Location: Tübingen, Germany
“The CMS consists of an industrial robot arm with 6 independent axes, extended with an L-shaped cabin axis. The seventh axis allows for varying the orientation of the cabin with respect to the robot arm by changing the location of the cabin’s attachment point from behind the seat to under the seat, or any intermediate position.
Recently, the CMS has been further extended with a linear axis of 10 meters. The resulting 8 degrees-of-freedom (DOF) provide an exceptionally large workspace. Several extreme motions and positions can be achieved, such as large lateral/longitudinal motions, sustained centrifugal motions, infinite head-centered rotation, and up-side-down motions.
To ensure the synchronous motion of the robot axes and the external axes (cabin and linear axis) custom software was developed.

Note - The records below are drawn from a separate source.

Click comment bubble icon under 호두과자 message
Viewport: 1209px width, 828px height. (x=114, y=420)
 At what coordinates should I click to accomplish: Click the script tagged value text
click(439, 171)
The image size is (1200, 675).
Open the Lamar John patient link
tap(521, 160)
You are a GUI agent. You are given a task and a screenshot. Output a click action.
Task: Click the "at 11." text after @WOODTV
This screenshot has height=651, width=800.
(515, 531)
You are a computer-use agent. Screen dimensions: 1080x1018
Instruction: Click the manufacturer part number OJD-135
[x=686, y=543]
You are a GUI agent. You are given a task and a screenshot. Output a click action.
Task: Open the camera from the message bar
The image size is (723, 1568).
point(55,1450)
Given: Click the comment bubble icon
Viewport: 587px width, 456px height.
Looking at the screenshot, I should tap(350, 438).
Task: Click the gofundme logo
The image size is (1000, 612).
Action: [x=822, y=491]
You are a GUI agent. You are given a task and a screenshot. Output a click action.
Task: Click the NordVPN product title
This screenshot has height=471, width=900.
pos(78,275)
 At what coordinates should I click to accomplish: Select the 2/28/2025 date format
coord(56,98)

This software combines/distributes the signals coming from/going to the respective axes while making sure all timing requirements are met.
The cabin (including the cabin axis) was custom built, and allows for mounting a range of different input/control devices:
- Button boxes (custom built)
- Pointing devices (custom built)
- Car steering wheel and pedals (Sensodrive GmbH)
- Helicopter collective (Wittenstein aerospace & simulation GmbH)
- Helicopter cyclic (Wittenstein aerospace & simulation GmbH)
- Side-stick (Wittenstein aerospace & simulation GmbH)
The cabin is equipped with a stereo projection system (eyevis GmbH) with a field-of-view (FOV) of 140ºH x 70ºV and a resolution of 1920 x 1200 on each projector. High fidelity 3D visualization can be achieved with projection filters and glasses (Infitec).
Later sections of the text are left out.